___ PROVIDED RECORDS

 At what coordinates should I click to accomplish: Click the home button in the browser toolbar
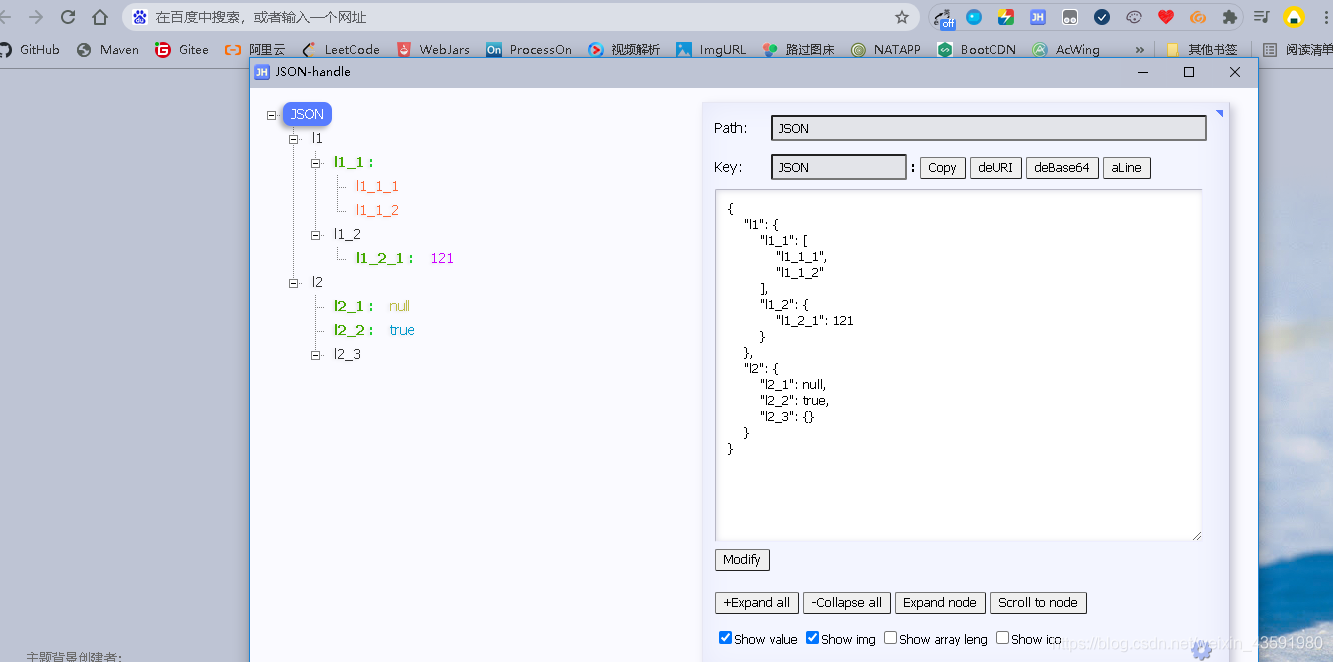point(100,17)
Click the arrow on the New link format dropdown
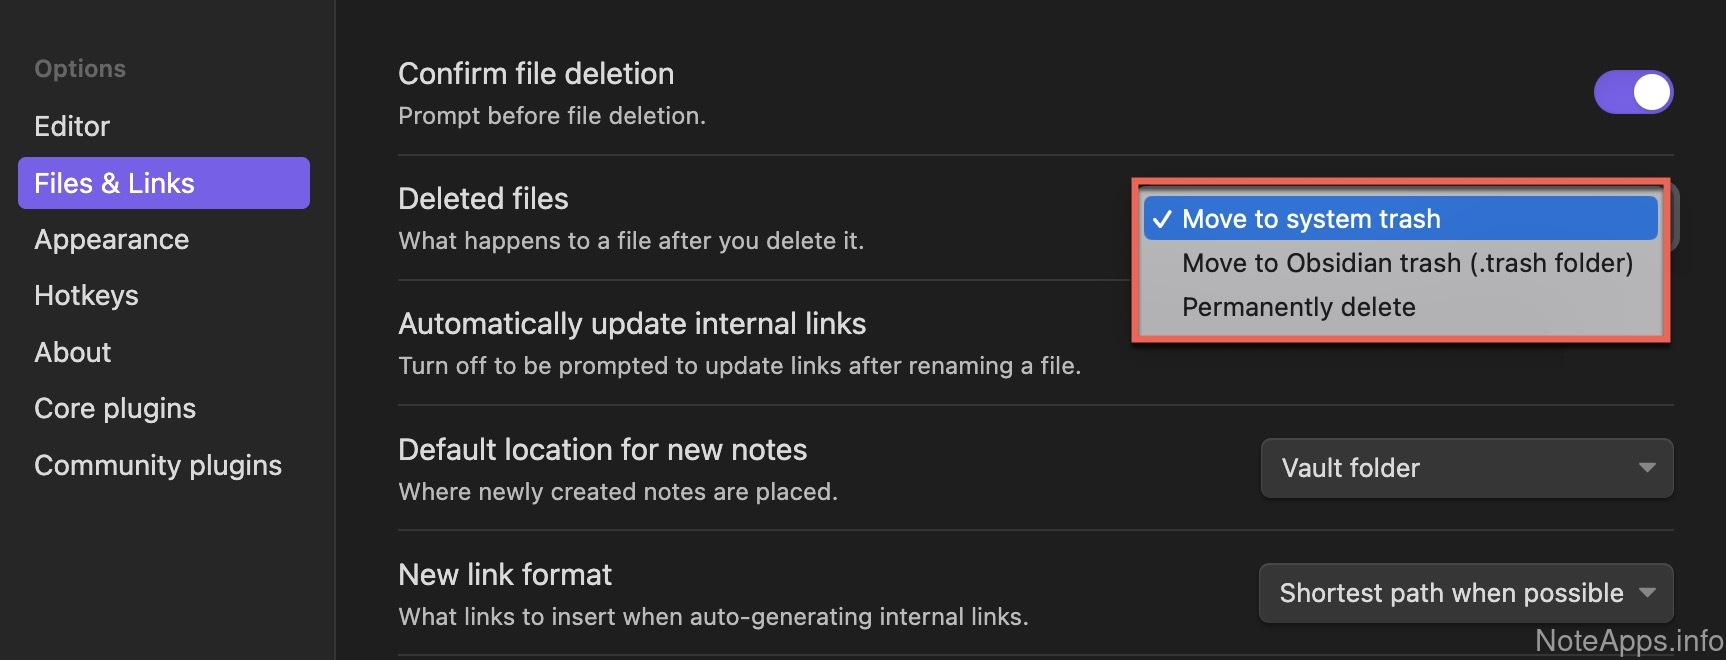The image size is (1726, 660). (x=1647, y=593)
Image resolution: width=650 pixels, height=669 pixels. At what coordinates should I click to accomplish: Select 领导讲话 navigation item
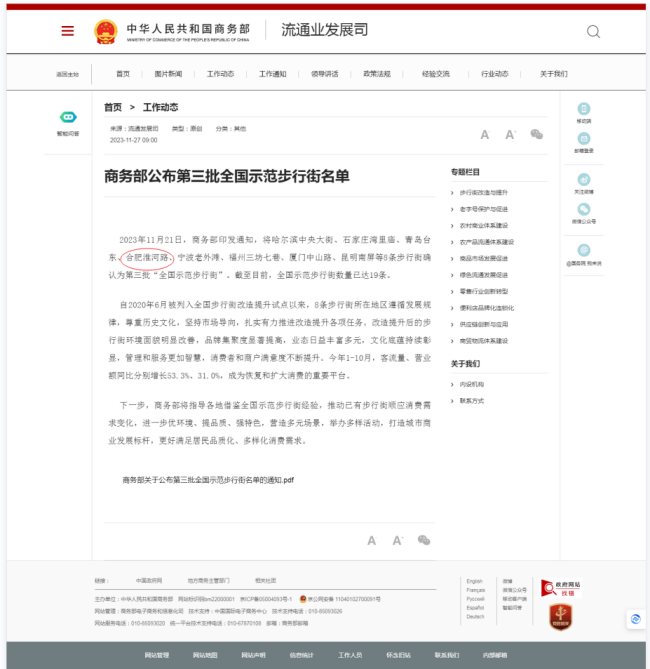pos(325,74)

______

TO DO =>
Exact copy, pictures excluded: restate every record above word for word.

OUTPUT FOR THIS EXERCISE =>
 At what coordinates should I click to accomplish: Click the home button in the browser toolbar
point(100,17)
Click the arrow on the New link format dropdown
The image size is (1726, 660). (x=1647, y=593)
Image resolution: width=650 pixels, height=669 pixels. At what coordinates should I click to accomplish: Select 领导讲话 navigation item
pos(325,74)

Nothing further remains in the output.